Coffin Ed and Gravedigger live on the same street in quiet Queens, share a common-looking but souped-up car, feast on soul food, and prefer to drink double scotches. They carry customized weapons: Grave Digger’s fires tracer bullets that set people and objects on fire. Harlem residents believe that the pair will “shoot a man stone cold dead for crossing an imaginary line.”1 The plot uses a motif from Hammett’s The Maltese Falcon, for the object of everyone’s search, the cotton bale, turns out to be worthless; and, as in Red Harvest, violent mayhem and scene-by-scene plotting dominate the book. The escape of Uncle Bud, on the other hand, draws on African-American folk motifs (Brer Rabbit and other tricksters), as do Iris’s seduction of the policeman and Col. Calhoun’s return of the Back-to-Africa money. Most of the minor characters are one-dimensional grotesques reminiscent of Chandler’s Farewell, My Lovely, which seems to anticipate the cartoon-like treatment of his characters that Himes delighted in. He also used the brilliant repartee and description that had made Chandler celebrated: “He looked like the born victim of a cheating wife” (18), “If the syndicate had wanted to kill him, he’d be decomposed by now” (15). At a bar called Big Wilt’s Small Paradise Inn, the detectives hear jazz so affecting that Grave Digger feels the instruments are “talking under their clothes” (33). This approach to hard-boiled fiction shows the influence of television, cartoons, and comics at a time when white authors, such as Macdonald, were trying to make the genre more literary.

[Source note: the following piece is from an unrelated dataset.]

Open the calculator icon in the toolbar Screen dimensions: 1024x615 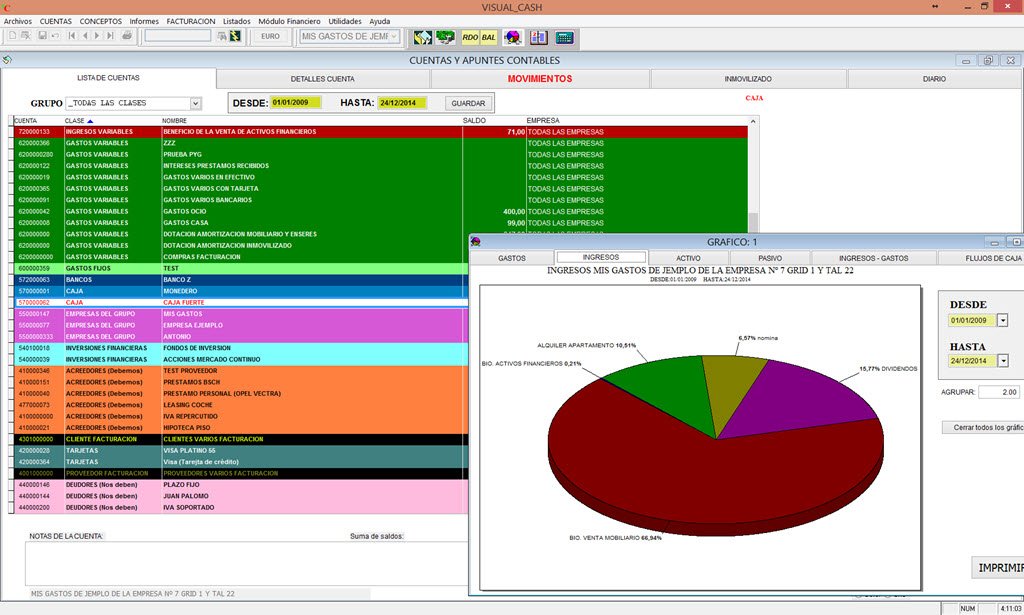(564, 37)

Himes marked a course for later authors, such as Ishmael Reed in the late 1960s, James Crumley in the 1970s, and Elmore Leonard in the 1980s. Cotton was made into a film 1970 by political activist, actor and writer Ossie Davis, who re-wrote consiberably; it starred Godfrey Cambridge, Raymond St. Jacques and Redd Foxx. Some critics feel it led to the Shaft movies (made from Ernest Tidyman’s novels) and the “blacksploitation” movies of the late 1970s and early 1980s.

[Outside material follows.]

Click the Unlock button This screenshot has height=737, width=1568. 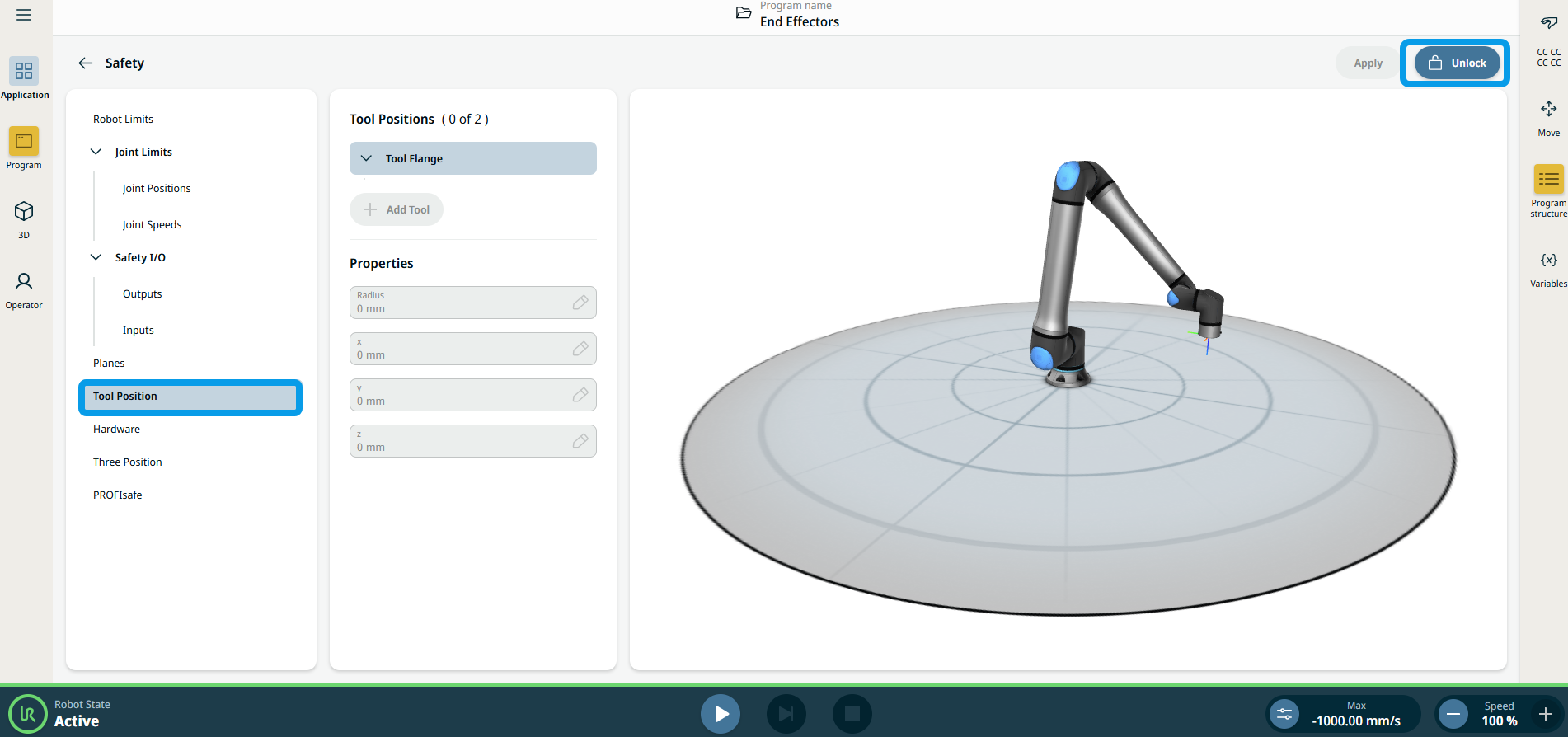(x=1456, y=63)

1 Chester Himes, Cotton Comes to Harlem (New York: Vintage, 1988), 116.
Cotton Comes to Harlem (1970) FILM
The film was co-written and directed in 1970 by Ossie Davis, starring Godfrey Cambridge, Raymond St. Jacques (both right) as well as Redd Foxx. While the film is based on Himes novel, its is considerably simplified, and he watched from afar. The detectives’ home lives and some sub-plots were dropped, but the film retains much of the Invisible Man style political parody. Davis wrote the opening theme song “Ain’t Now But It’s Gonna Be”, which was sung by the young sensation Melba Moore. The film was followed two years later by the sequel Come Back, Charleston Blue.
Originally considered a “blaxploitation” film, Cotton Comes to Harlem was recently been reappraised. As Eithne Quinn underlined in a 2010 article in Cinema Journal, these films produced a different affect in black audiences. Austin Fisher and Johnny Walker, In Grindhouse, make a more specific case with regard with regard to the aesthetic of 42nd St. Most specific is Vivian Halloran’s “‘Black Enough: The Visual Aesthetic of Cotton Comes to Harlem,” (Beyond Blaxploitation: Wayne State U.P.) which details the extraordinary on-site creativity and neighborhood engagement of Davis. This makes the film considerably richer and creates a provocative counterpoint between Himes and Davis.